El pequeño gladiador

Durante estas últimas semanas hemos estado pendientes del desenlace de un drama: la muerte, anunciada, de un niño pequeño, hijo de unos padres muy jóvenes que se han desvivido por cuidarlo y por defenderlo.

Cabe decir aquello que “donde abundó el pecado, sobreabundó la gracia”. Pecado y gracia. Mal y misericordia. Ceguera y visión. La vida, y la muerte, es un poco todo eso. Pero yo estoy cada vez más convencido de que la misericordia pone un límite al mal. Lo cual es lógico, porque Dios es el Señor de todo. Y, por consiguiente, pone freno al mal. Puede parecer que el mal lo invade todo, pero nunca logra realmente invadirlo todo.

Ante la última batalla del “pequeño gladiador”, he de confesar que pocas veces recé tanto para que se produjese un milagro. Pero el milagro no se produjo, o sí, seguramente sí, pero no como yo lo deseaba en un primer momento. Yo deseaba que ese niño, ese gladiador, se curase del todo, para que públicamente se viese que no nos está reservada, a ninguno de nosotros, la última palabra sobre nada. Ni tampoco a los médicos ni a los jueces. Que ya dan miedo, médicos y jueces, cuando van muy sobrados en “ultimidades”.

---

▶ _Tarea_: ¿Cómo queda la parte del texto sobre el pequeño gladiador que se abre con las palabras de "Durante estas últimas" y se cierra con "realmente invadirlo todo." si se reemplaza "misericordia" por "compasión"?

---

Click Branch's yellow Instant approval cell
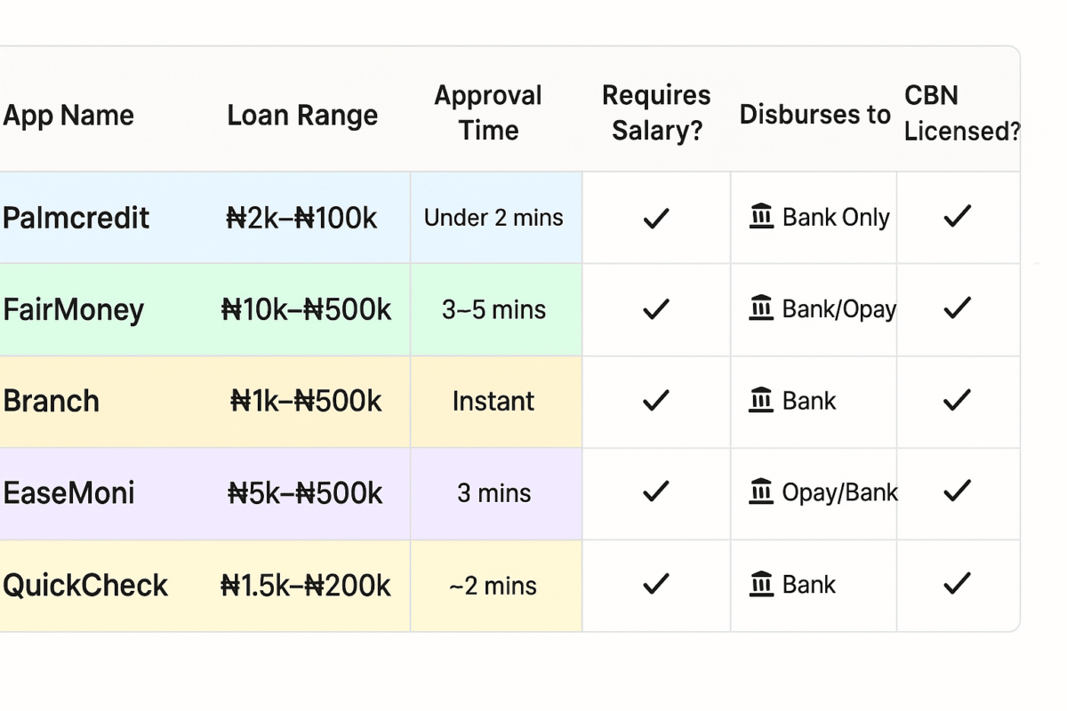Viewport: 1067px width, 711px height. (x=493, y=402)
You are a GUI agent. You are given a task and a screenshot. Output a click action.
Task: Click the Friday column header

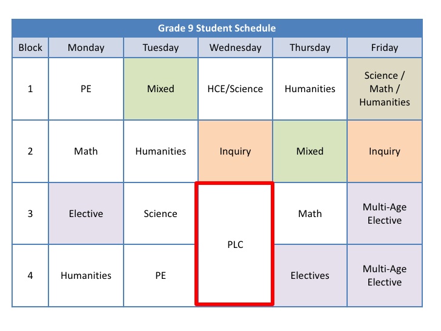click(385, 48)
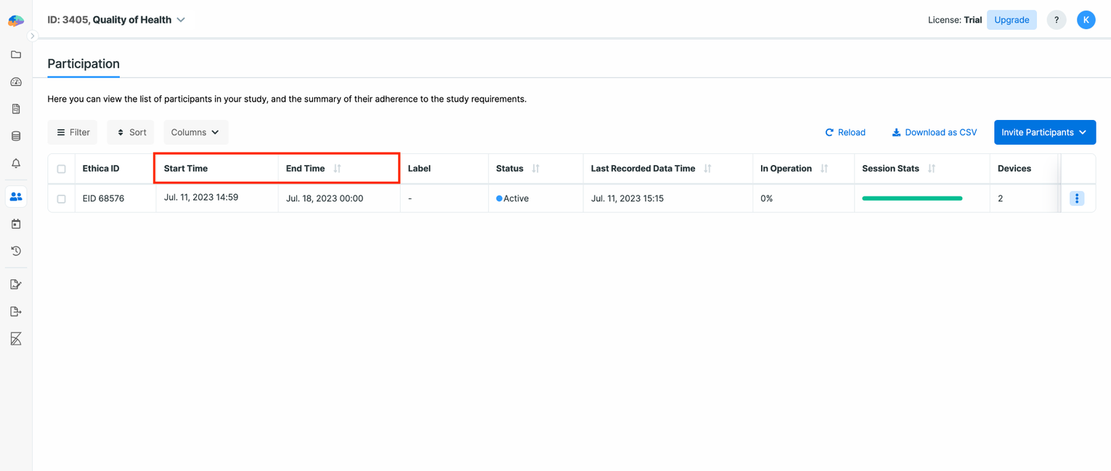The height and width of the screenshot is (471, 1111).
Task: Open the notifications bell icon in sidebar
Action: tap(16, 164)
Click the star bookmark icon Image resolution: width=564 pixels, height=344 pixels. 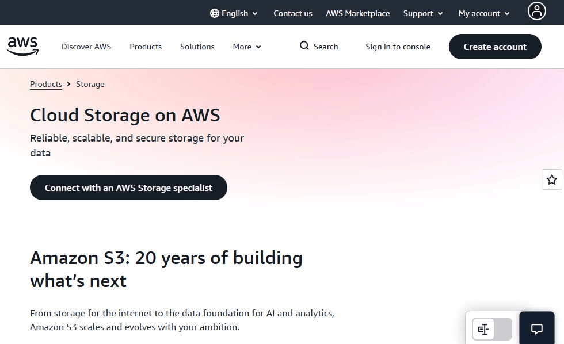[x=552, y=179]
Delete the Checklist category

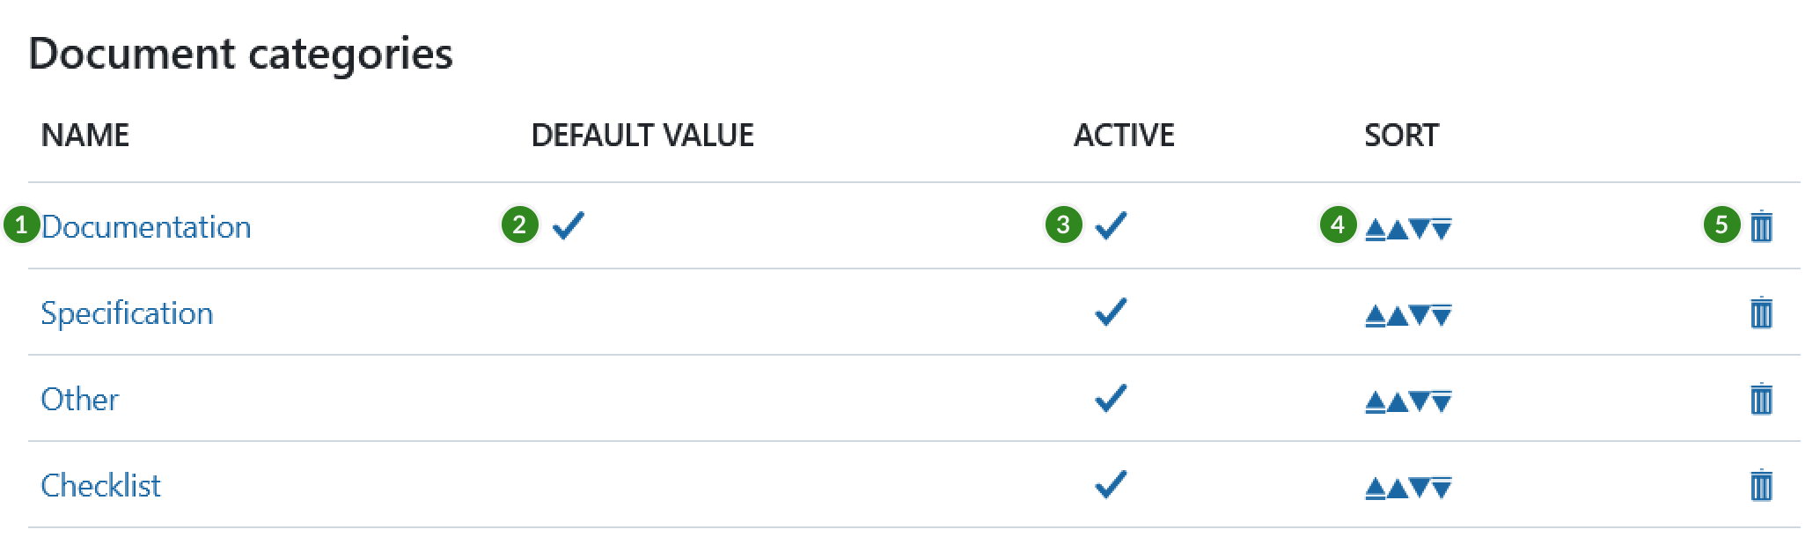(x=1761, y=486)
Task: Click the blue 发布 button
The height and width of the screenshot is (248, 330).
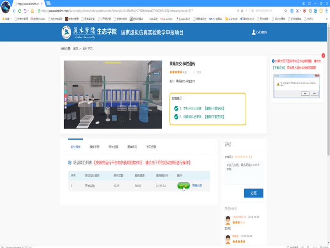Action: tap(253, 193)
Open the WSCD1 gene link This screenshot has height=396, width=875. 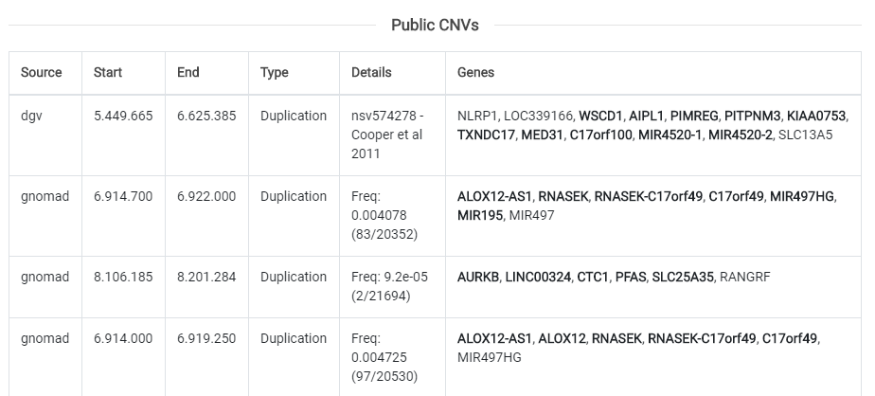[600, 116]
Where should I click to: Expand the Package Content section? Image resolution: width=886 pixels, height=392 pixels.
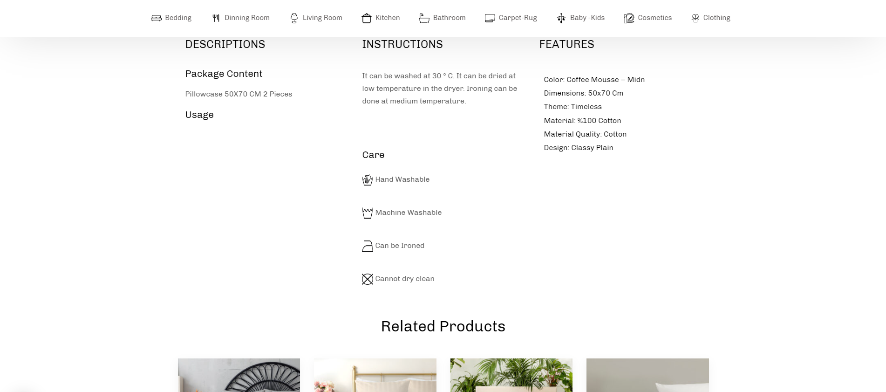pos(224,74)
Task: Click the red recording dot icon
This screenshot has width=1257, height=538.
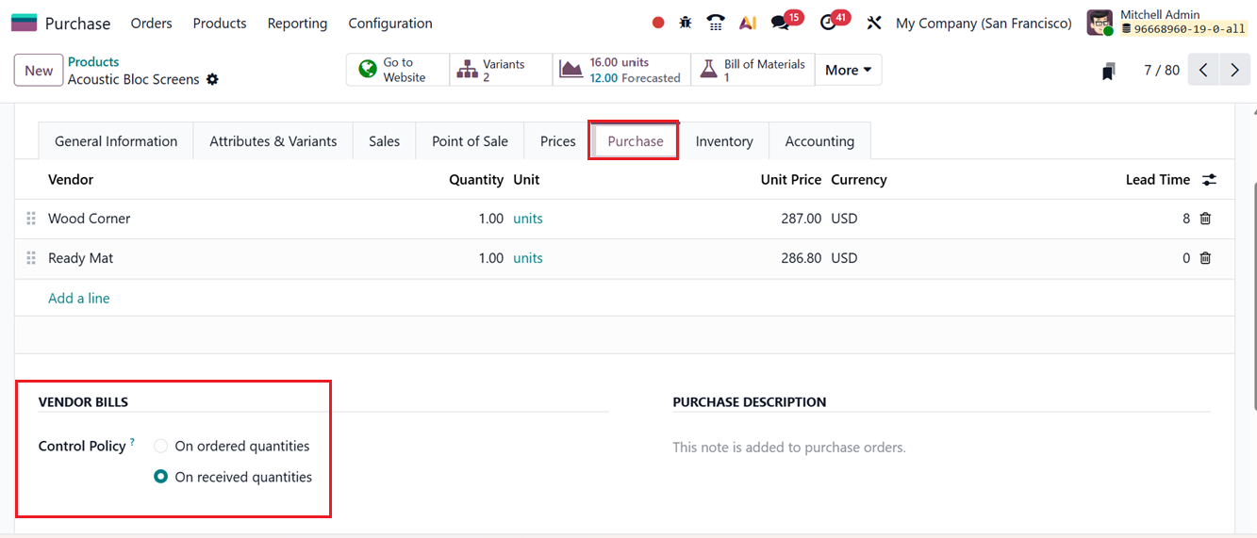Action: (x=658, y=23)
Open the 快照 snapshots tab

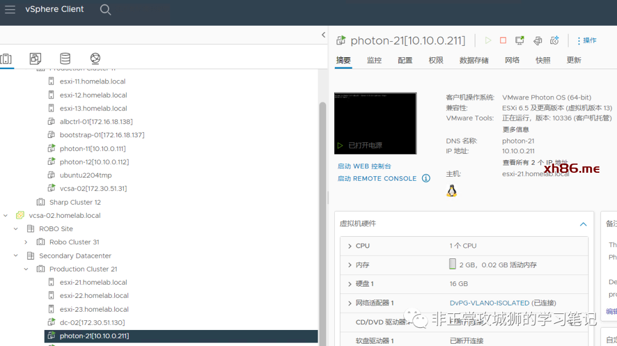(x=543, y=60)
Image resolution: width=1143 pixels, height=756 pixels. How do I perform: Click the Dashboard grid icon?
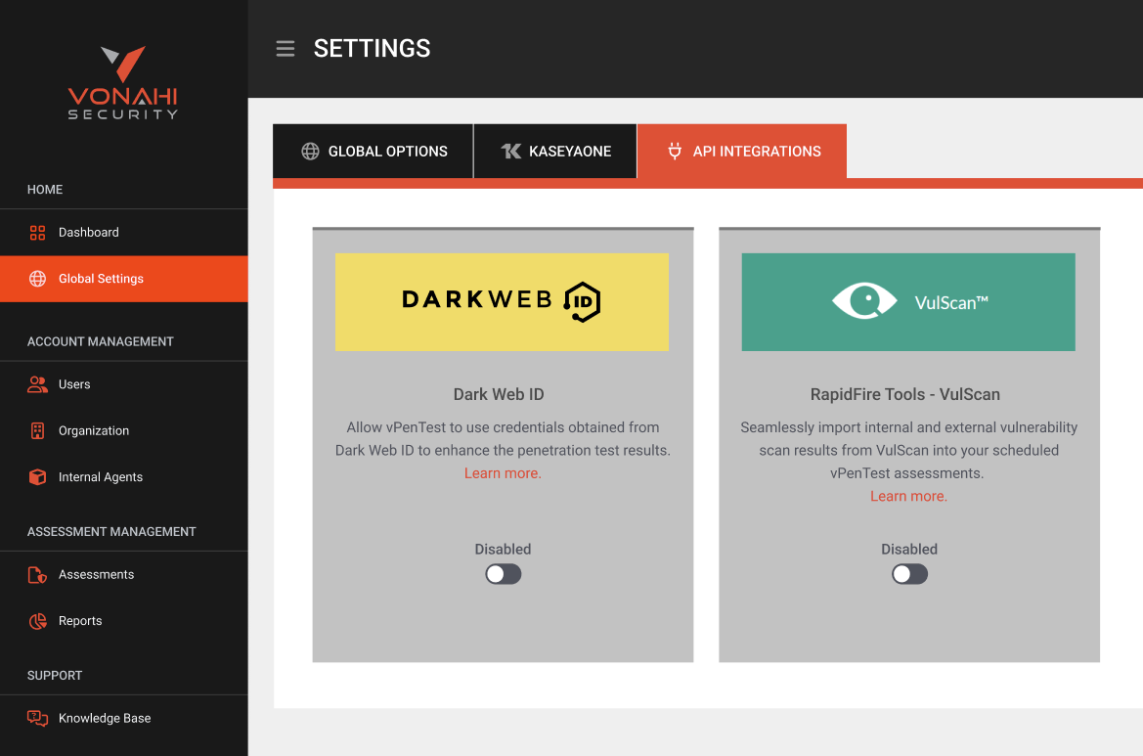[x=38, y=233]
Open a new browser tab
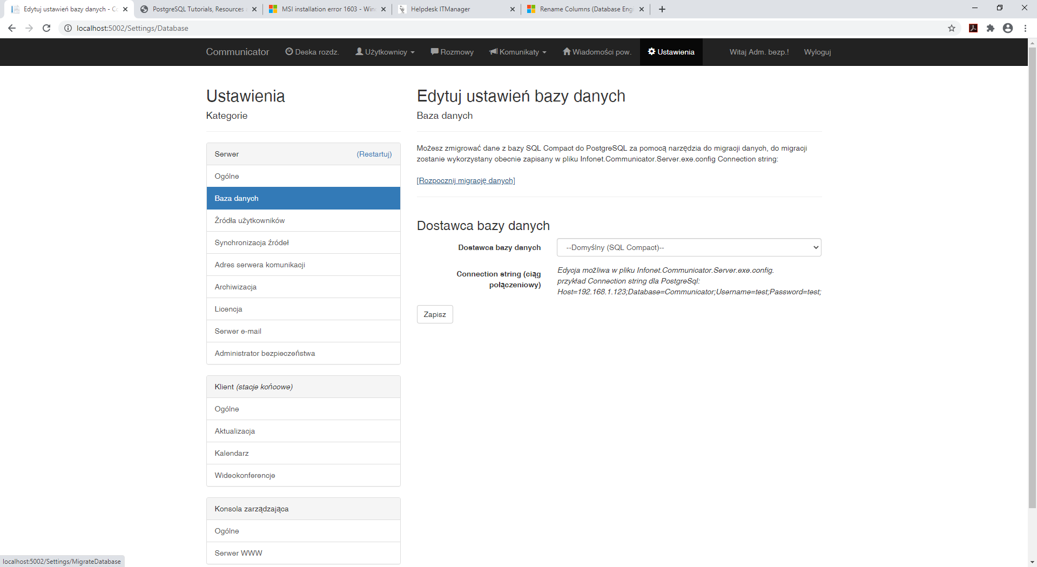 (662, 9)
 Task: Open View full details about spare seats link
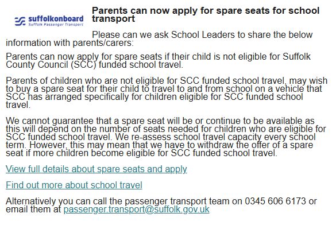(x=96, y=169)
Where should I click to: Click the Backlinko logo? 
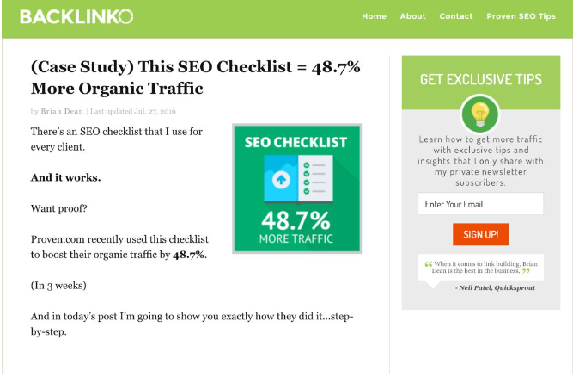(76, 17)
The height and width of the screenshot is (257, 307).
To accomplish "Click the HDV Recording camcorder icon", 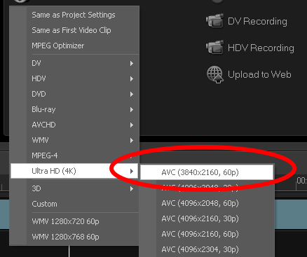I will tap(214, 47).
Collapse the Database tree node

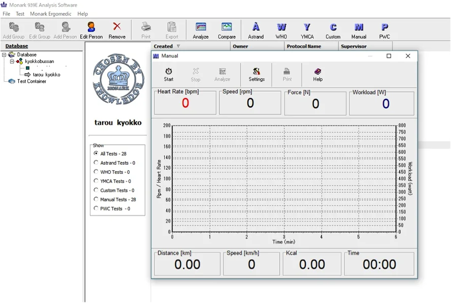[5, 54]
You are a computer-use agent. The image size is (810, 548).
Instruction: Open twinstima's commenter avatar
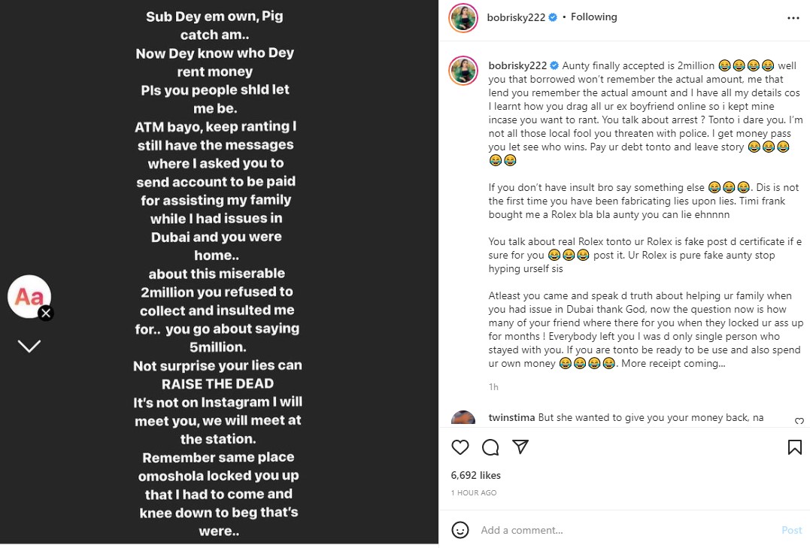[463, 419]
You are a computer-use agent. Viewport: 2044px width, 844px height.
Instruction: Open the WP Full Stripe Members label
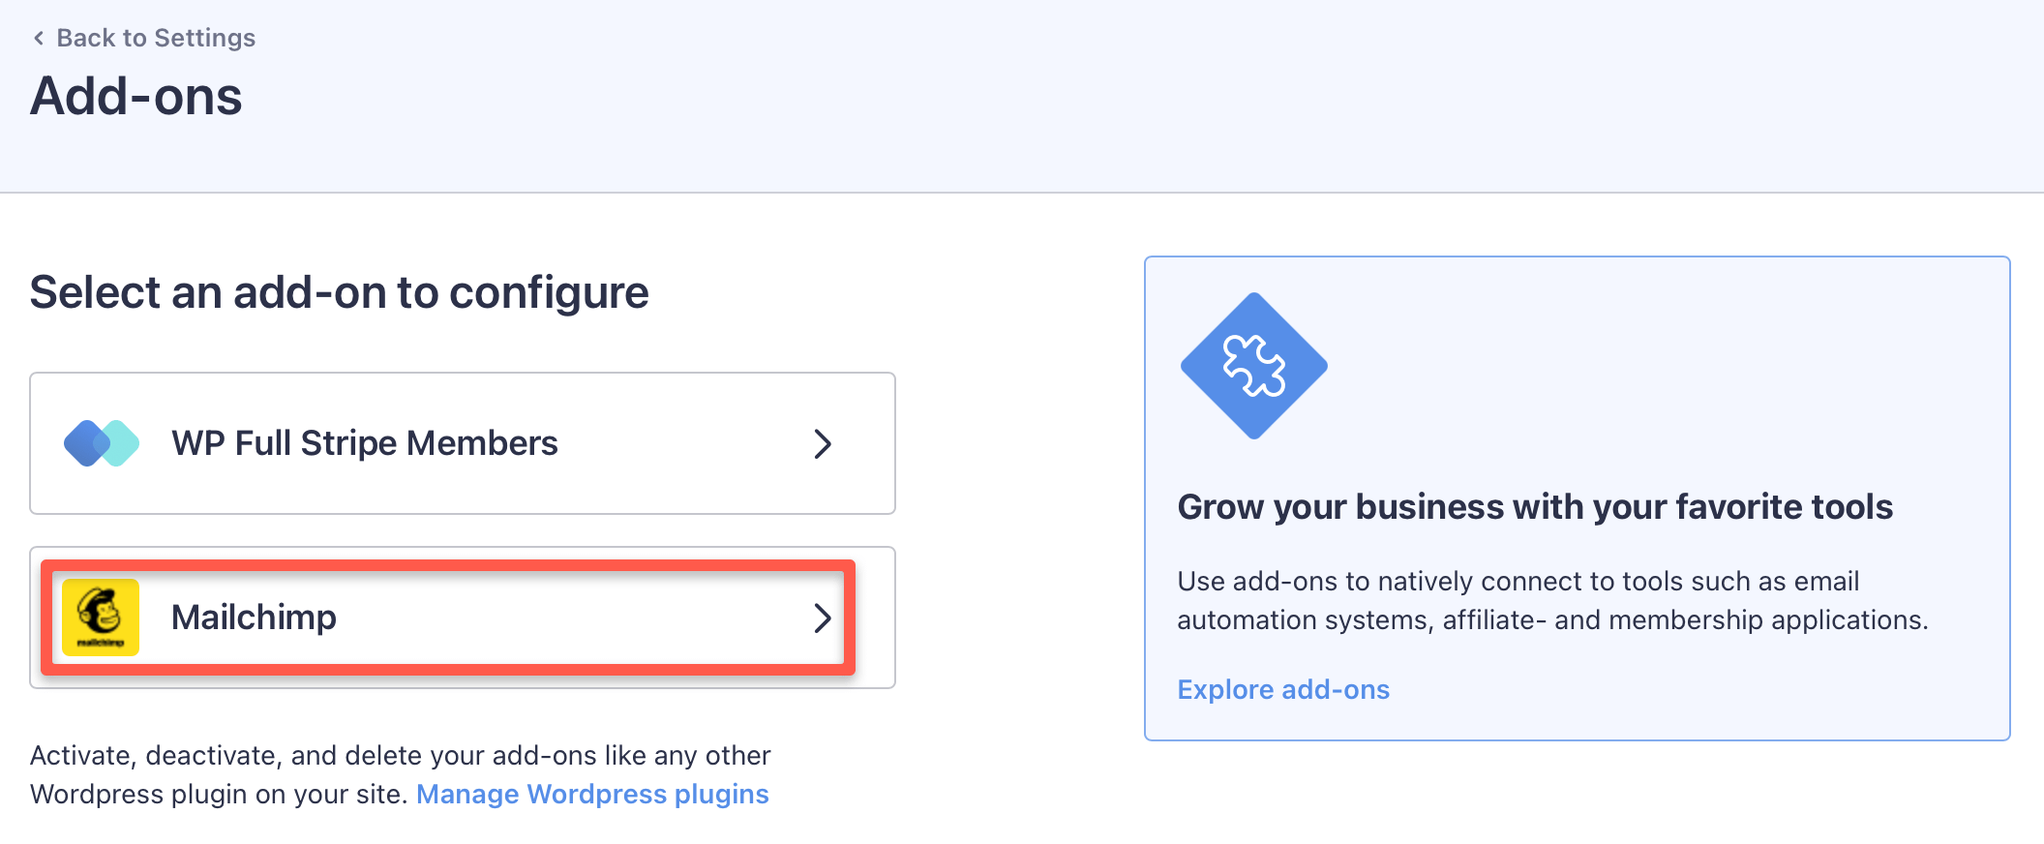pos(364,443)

---

▶ _Resultado_:
Durante estas últimas semanas hemos estado pendientes del desenlace de un drama: la muerte, anunciada, de un niño pequeño, hijo de unos padres muy jóvenes que se han desvivido por cuidarlo y por defenderlo.

Cabe decir aquello que “donde abundó el pecado, sobreabundó la gracia”. Pecado y gracia. Mal y compasión. Ceguera y visión. La vida, y la muerte, es un poco todo eso. Pero yo estoy cada vez más convencido de que la compasión pone un límite al mal. Lo cual es lógico, porque Dios es el Señor de todo. Y, por consiguiente, pone freno al mal. Puede parecer que el mal lo invade todo, pero nunca logra realmente invadirlo todo.